*Instruction:*
Please give every line of the material below as a JSON list of strings, one string per line, with blank lines dropped. Leave the pictures out of the answer.

*Saved entries:*
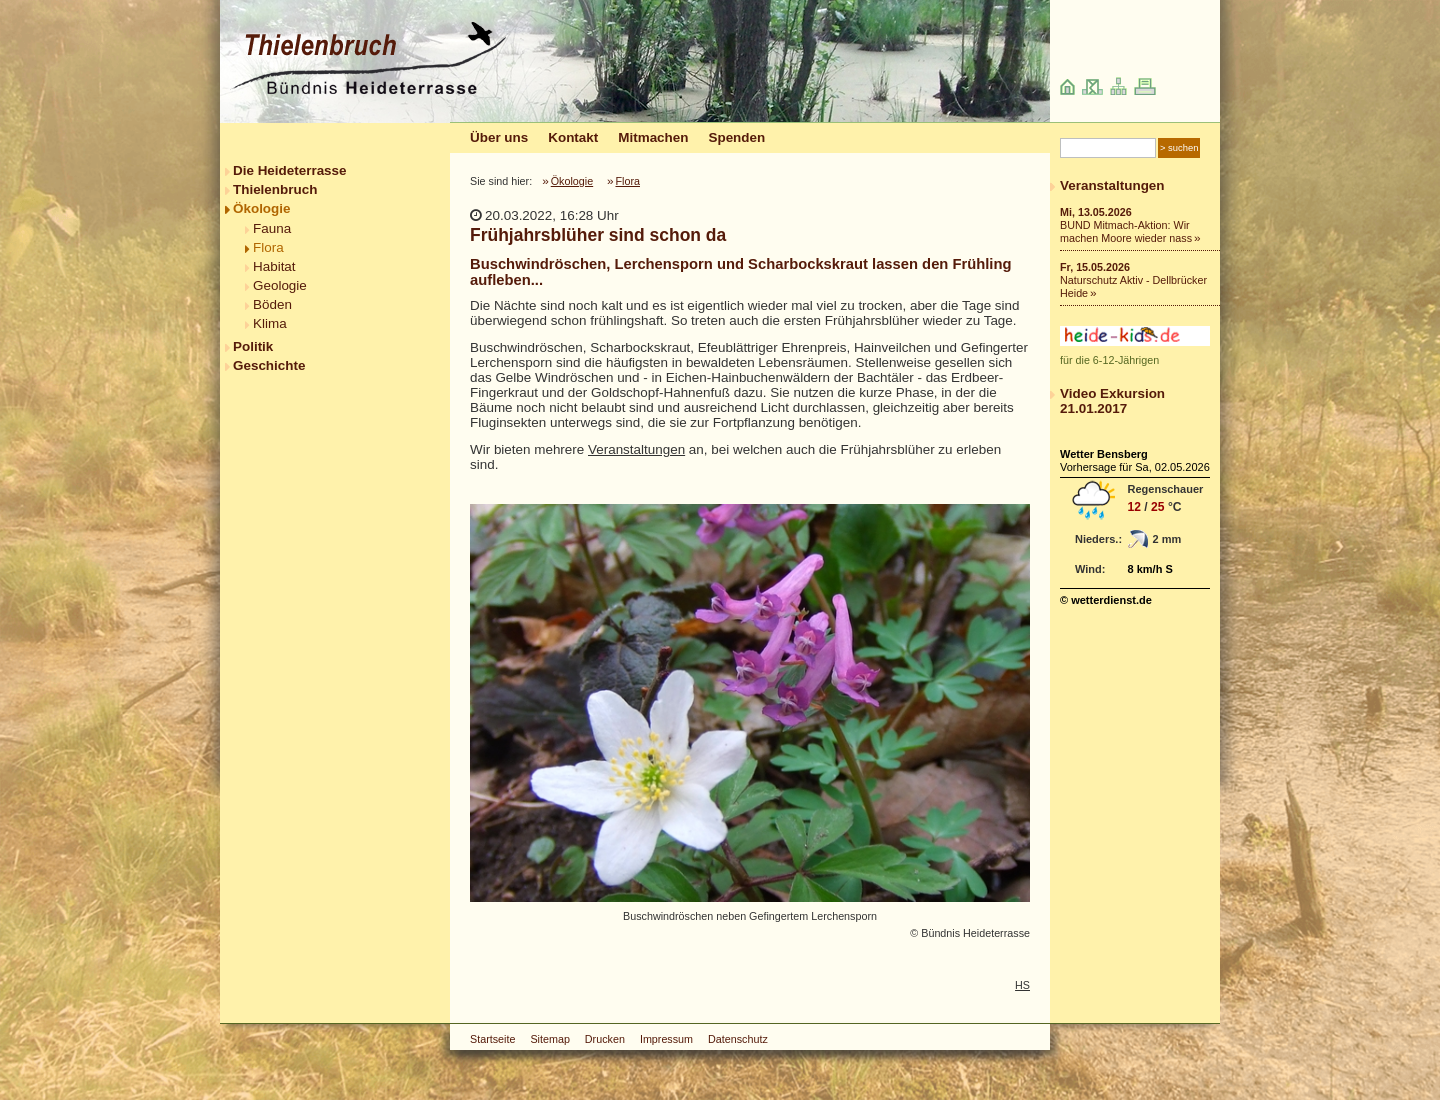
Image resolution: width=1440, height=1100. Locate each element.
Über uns (499, 137)
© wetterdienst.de (1106, 600)
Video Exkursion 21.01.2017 (1112, 401)
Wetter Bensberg (1104, 454)
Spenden (736, 137)
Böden (272, 304)
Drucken (605, 1039)
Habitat (274, 266)
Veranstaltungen (636, 449)
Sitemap (549, 1039)
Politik (253, 346)
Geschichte (269, 365)
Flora (268, 247)
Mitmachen (653, 137)
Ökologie (262, 208)
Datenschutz (738, 1039)
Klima (270, 323)
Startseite (492, 1039)
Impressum (666, 1039)
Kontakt (573, 137)
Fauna (272, 228)
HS (1022, 985)
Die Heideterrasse (290, 170)
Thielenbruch (275, 189)
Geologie (280, 285)
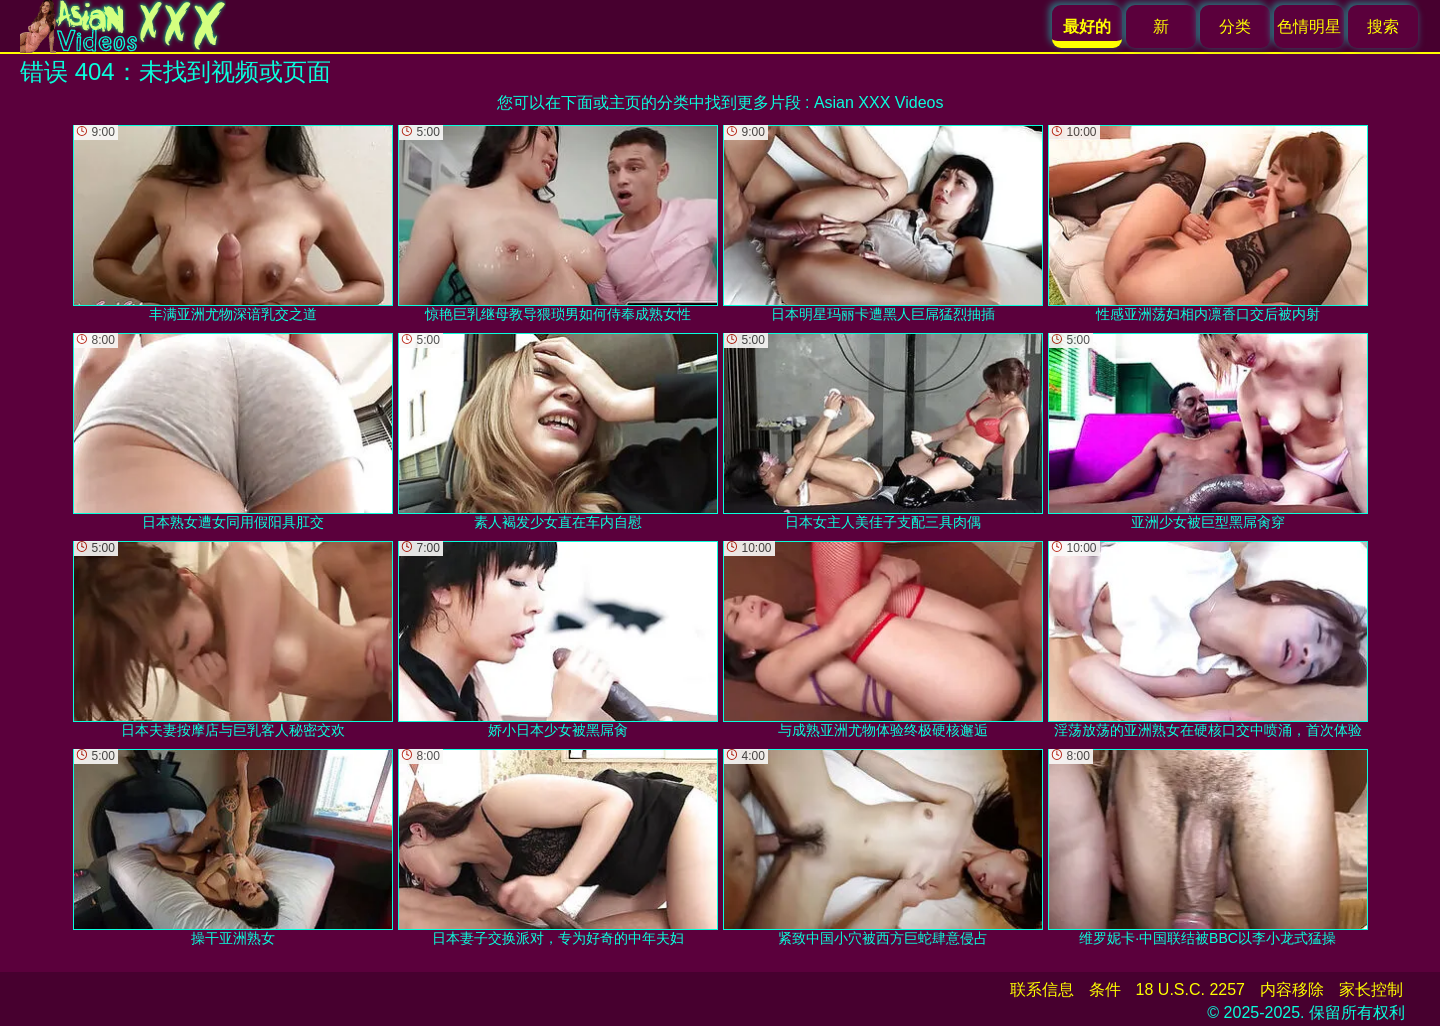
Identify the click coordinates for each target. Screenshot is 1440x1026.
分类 (1235, 26)
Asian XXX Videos (879, 102)
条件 (1105, 989)
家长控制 (1371, 989)
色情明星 (1309, 26)
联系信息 (1042, 989)
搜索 (1383, 26)
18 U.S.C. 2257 (1190, 989)
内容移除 (1292, 989)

*Output of the exercise:*
[
  "Image resolution: width=1440, height=1100. Locate each element.",
  "Über uns (499, 137)",
  "© wetterdienst.de (1106, 600)",
  "Video Exkursion 21.01.2017 (1112, 401)",
  "Wetter Bensberg (1104, 454)",
  "Spenden (736, 137)",
  "Böden (272, 304)",
  "Drucken (605, 1039)",
  "Habitat (274, 266)",
  "Veranstaltungen (636, 449)",
  "Sitemap (549, 1039)",
  "Politik (253, 346)",
  "Geschichte (269, 365)",
  "Flora (268, 247)",
  "Mitmachen (653, 137)",
  "Ökologie (262, 208)",
  "Datenschutz (738, 1039)",
  "Klima (270, 323)",
  "Startseite (492, 1039)",
  "Impressum (666, 1039)",
  "Kontakt (573, 137)",
  "Fauna (272, 228)",
  "HS (1022, 985)",
  "Die Heideterrasse (290, 170)",
  "Thielenbruch (275, 189)",
  "Geologie (280, 285)",
  "Identify the click coordinates for each target. Screenshot is 1440x1026.",
  "分类 (1235, 26)",
  "Asian XXX Videos (879, 102)",
  "条件 (1105, 989)",
  "家长控制 (1371, 989)",
  "色情明星 (1309, 26)",
  "联系信息 (1042, 989)",
  "搜索 (1383, 26)",
  "18 U.S.C. 2257 (1190, 989)",
  "内容移除 (1292, 989)"
]